● **Seitenauszug**
Nein das hast Du falsch verstanden. Hier wird nichts neu aufgesetzt, sondern in einer bestehenden Datenbank immer wieder vieles auf die gleiche Art und Weise "abgearbeitet". Diese Schritte (die kann ich hier nicht alle beschreiben, das würde den Rahmen sprengen) sollen mithilfe einer vernünftigen Software schneller realisiert werden können, indem man nicht mehr mit Paste Copy SQl Befehle absetzt oder sogar noch direkt auf der Datenbank arbeitet, sondern das alles schön über eine gute Benutzeroberfläche zu steuern. 

Greetz
Dennis


----------



## turtle (5. Aug 2011)

Spricht etwas gegen einen SQL-Client a la Squirrel?


----------



## DennisXX (5. Aug 2011)

Leider ja, da es eine individuelle Lösung zu sein. So ist leider die Vorgabe meines Unternehmens.


----------



## turtle (5. Aug 2011)

● **Verfügbare Daten**
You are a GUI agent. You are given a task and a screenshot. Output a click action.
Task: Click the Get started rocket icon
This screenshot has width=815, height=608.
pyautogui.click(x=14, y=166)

● **Aufgaben**
1) Schreiben Sie im Seitenauszug alles von "Spricht etwas gegen" bis hinunter zu "Vorgabe meines Unternehmens." neu und ersetzen Sie dabei "Squirrel" durch "DBeaver".
2) Setzen Sie die Forumsdiskussion über eine Benutzeroberfläche für die Datenbankarbeit dort fort, wo sie endet.

● **Lösungen**
1)
Spricht etwas gegen einen SQL-Client a la DBeaver?


----------



## DennisXX (5. Aug 2011)

Leider ja, da es eine individuelle Lösung zu sein. So ist leider die Vorgabe meines Unternehmens.

2)
Das hört sich alles SEHR merkwürdig an.

Ein Unternehmen entwickelt einen eigenen SQL-Client, setzt aber mehrfach bewährte SW nicht ein?



> Durch eine neugestaltete Software soll eben vieles verbessert werden und die Benutzer sollen effizienter arbeiten.



Was soll denn da verbessert werden?


----------



## DennisXX (5. Aug 2011)

Gewisse Arbeitsabläufe sollen darauf schneller umgesetzt werden können. Tut mir leid, aber ich kann Dir das nicht näher erklären, da das für Außenstehende recht sbsrakt ist, was hier in meinem Unternehmen umgesetzt wird.

Greetz
Dennis


----------



## turtle (5. Aug 2011)

Hört sich so an, als ob eine einfach Swing-Applikation reicht, in der man einen SQL-Befehl eingeben kann und über einen Button ausführen lassen. Über einen anderen Button kann die bisherige SQL-Historie gespeichert werden. Damit soll wahrscheinlich die Eingabe von SQL-Befehlen verkürzt werden, Stichwort Autocompletion.

Warscheinlich sollte die Ausgabe der DB in einer Textarea angezeigt werden können. Sieht also in Total nach drei Controls aus.

Scheint, wenn's das bleibt, nicht allzu schwierig zu sein, oder?


----------



## DennisXX (5. Aug 2011)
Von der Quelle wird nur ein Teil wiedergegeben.